▶ [The input]

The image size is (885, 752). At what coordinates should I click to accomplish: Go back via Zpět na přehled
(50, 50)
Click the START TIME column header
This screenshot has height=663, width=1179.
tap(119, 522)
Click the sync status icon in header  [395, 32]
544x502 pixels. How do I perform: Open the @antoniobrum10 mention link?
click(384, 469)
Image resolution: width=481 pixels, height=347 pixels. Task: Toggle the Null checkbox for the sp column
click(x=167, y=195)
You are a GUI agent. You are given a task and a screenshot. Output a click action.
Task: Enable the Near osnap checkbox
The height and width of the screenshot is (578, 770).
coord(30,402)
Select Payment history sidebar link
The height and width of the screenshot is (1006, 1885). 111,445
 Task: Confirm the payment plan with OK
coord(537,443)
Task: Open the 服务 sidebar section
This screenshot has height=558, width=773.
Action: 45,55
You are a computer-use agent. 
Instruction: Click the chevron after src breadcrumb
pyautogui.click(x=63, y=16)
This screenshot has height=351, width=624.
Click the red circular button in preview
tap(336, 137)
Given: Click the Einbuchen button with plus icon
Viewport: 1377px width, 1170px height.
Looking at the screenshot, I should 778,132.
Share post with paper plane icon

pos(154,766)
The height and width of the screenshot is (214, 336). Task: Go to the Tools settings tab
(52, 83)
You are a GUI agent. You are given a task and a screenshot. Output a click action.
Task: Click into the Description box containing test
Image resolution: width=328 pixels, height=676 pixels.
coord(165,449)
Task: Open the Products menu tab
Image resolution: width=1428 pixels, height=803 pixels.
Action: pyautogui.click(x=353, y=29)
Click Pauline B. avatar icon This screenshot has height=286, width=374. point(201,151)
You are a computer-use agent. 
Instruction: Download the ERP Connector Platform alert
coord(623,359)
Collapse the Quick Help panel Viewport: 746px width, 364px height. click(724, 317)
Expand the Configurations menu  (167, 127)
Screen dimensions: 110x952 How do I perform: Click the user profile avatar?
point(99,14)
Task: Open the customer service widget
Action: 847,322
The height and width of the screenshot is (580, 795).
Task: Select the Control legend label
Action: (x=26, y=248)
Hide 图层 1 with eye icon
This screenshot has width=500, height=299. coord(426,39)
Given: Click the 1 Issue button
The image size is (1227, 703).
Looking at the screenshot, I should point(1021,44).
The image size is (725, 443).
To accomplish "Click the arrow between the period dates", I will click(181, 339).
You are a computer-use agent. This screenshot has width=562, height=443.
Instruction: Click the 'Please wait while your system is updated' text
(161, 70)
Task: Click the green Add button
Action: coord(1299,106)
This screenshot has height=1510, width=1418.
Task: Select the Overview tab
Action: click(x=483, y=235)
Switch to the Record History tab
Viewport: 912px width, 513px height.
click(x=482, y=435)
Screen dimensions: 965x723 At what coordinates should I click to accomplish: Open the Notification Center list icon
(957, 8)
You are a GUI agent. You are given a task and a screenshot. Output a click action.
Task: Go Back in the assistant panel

▶ [Activity] Reprint every entry exactly.

▶ [Reply]
The image size is (885, 752). At what coordinates should I click to accomplish: Go back via Zpět na přehled
(50, 50)
Click the START TIME column header
This screenshot has height=663, width=1179.
tap(119, 522)
Click the sync status icon in header  [395, 32]
544x502 pixels. How do I perform: Open the @antoniobrum10 mention link?
click(384, 469)
Image resolution: width=481 pixels, height=347 pixels. Task: Toggle the Null checkbox for the sp column
click(x=167, y=195)
You are a GUI agent. You are given a task and a screenshot. Output a click action.
Task: Enable the Near osnap checkbox
The height and width of the screenshot is (578, 770).
coord(30,402)
Select Payment history sidebar link
The height and width of the screenshot is (1006, 1885). 111,445
 Task: Confirm the payment plan with OK
coord(537,443)
Task: Open the 服务 sidebar section
This screenshot has height=558, width=773.
Action: 45,55
You are a computer-use agent. 
Instruction: Click the chevron after src breadcrumb
pyautogui.click(x=63, y=16)
This screenshot has height=351, width=624.
Click the red circular button in preview
tap(336, 137)
Given: Click the Einbuchen button with plus icon
Viewport: 1377px width, 1170px height.
Looking at the screenshot, I should 778,132.
Share post with paper plane icon

pos(154,766)
The height and width of the screenshot is (214, 336). Task: Go to the Tools settings tab
(52, 83)
You are a GUI agent. You are given a task and a screenshot. Output a click action.
Task: Click into the Description box containing test
Image resolution: width=328 pixels, height=676 pixels.
coord(165,449)
Task: Open the Products menu tab
Image resolution: width=1428 pixels, height=803 pixels.
Action: pyautogui.click(x=353, y=29)
Click Pauline B. avatar icon This screenshot has height=286, width=374. point(201,151)
You are a computer-use agent. 
Instruction: Download the ERP Connector Platform alert
coord(623,359)
Collapse the Quick Help panel Viewport: 746px width, 364px height. click(724, 317)
Expand the Configurations menu  (167, 127)
Screen dimensions: 110x952 How do I perform: Click the user profile avatar?
point(99,14)
Task: Open the customer service widget
Action: 847,322
The height and width of the screenshot is (580, 795).
Task: Select the Control legend label
Action: (x=26, y=248)
Hide 图层 1 with eye icon
This screenshot has width=500, height=299. coord(426,39)
Given: Click the 1 Issue button
The image size is (1227, 703).
Looking at the screenshot, I should point(1021,44).
The image size is (725, 443).
To accomplish "Click the arrow between the period dates", I will click(181, 339).
You are a computer-use agent. This screenshot has width=562, height=443.
Instruction: Click the 'Please wait while your system is updated' text
(161, 70)
Task: Click the green Add button
Action: coord(1299,106)
This screenshot has height=1510, width=1418.
Task: Select the Overview tab
Action: click(x=483, y=235)
Switch to the Record History tab
Viewport: 912px width, 513px height.
click(x=482, y=435)
Screen dimensions: 965x723 At what coordinates should I click to accomplish: Open the Notification Center list icon
(957, 8)
You are a GUI agent. You are given a task and a screenshot. Output a click action.
Task: Go Back in the assistant panel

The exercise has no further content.